## Assignment
Pull each line holding the word "accomplish" from the data.

## Input material
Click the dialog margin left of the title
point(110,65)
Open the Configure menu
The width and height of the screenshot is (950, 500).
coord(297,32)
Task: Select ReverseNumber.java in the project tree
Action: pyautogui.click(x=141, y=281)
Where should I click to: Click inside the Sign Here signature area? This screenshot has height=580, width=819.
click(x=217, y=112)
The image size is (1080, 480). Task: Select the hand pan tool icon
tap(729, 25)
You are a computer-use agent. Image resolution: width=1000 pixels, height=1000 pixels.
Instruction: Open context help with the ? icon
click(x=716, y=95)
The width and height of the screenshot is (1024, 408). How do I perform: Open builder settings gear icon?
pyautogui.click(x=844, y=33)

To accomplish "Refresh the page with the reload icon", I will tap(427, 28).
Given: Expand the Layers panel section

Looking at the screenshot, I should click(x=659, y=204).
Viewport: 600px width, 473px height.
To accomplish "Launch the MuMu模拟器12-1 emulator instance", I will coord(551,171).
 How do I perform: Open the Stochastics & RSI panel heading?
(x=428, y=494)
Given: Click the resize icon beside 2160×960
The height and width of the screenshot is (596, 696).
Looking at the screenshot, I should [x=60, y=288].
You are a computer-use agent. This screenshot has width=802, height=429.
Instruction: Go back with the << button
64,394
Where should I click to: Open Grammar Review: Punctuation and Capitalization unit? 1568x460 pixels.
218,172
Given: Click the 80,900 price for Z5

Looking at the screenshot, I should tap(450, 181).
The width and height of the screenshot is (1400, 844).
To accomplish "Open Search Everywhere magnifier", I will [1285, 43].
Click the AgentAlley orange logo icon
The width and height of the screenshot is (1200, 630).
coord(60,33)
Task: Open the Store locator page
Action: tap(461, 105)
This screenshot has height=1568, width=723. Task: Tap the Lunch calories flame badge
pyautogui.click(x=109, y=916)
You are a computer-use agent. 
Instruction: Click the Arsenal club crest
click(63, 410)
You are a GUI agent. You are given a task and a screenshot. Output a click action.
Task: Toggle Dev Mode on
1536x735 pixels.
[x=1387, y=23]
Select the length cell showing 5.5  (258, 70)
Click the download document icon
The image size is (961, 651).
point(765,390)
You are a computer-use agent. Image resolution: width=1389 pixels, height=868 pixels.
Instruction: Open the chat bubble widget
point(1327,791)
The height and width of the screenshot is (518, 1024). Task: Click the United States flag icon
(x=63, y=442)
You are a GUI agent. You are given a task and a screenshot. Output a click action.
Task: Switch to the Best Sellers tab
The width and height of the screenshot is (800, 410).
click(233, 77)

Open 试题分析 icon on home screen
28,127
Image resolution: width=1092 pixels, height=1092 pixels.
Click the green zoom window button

## Reply to the exercise
To accomplish "Refresh the page with the reload icon", I will tap(427, 28).
To accomplish "Launch the MuMu模拟器12-1 emulator instance", I will coord(551,171).
To accomplish "Open Search Everywhere magnifier", I will [1285, 43].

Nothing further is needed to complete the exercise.